Publication: September 2012

Text

148 pages

5-1/2 x 9 inches

Center for Hellenic Studies > Hellenic Studies Series

World, subsidiary rights restricted

Xenophon is generally thought to have done his best theorizing on leadership through his portrayal of Cyrus the Great, the first king of the Persian Empire. In this book, Norman Sandridge argues that Xenophon actually reduces his Theory of Leadership to a set of fundamental traits, namely, the love of humanity, the love of learning, and the love of being honored. These so-called fundamental traits are the product of several rich contexts across culture and across time: the portrait of Cyrus seems as much a composite of Persian folklore as a pointed response to Plato’s Philosopher King.
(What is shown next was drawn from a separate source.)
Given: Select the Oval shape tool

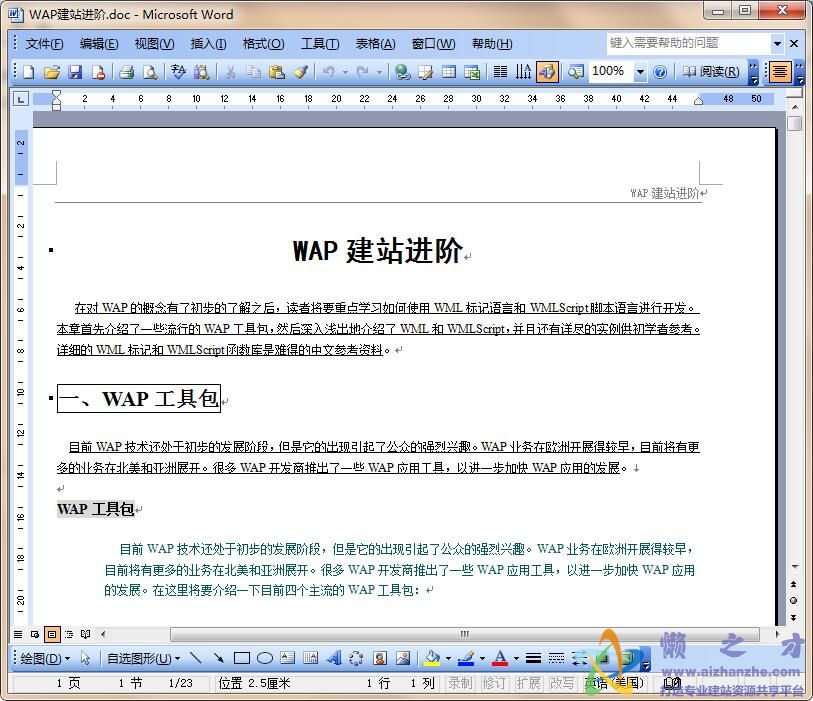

Sandridge further argues that Xenophon’s Theory of Leadership is effective for addressing many problems of leadership that were familiar to Xenophon and his fourth-century Athenian contemporaries, notably Plato and Isocrates. By looking at the contexts in which Xenophon’s theory was conceived, as well as the problems of leadership he sought to address, this book sees Xenophon as attempting a sincerely laudatory though not ideal portrait of Cyrus. The study thus falls between interpretations of the Education of Cyrus that have seen Cyrus as either a perfect leader or an ironically flawed one.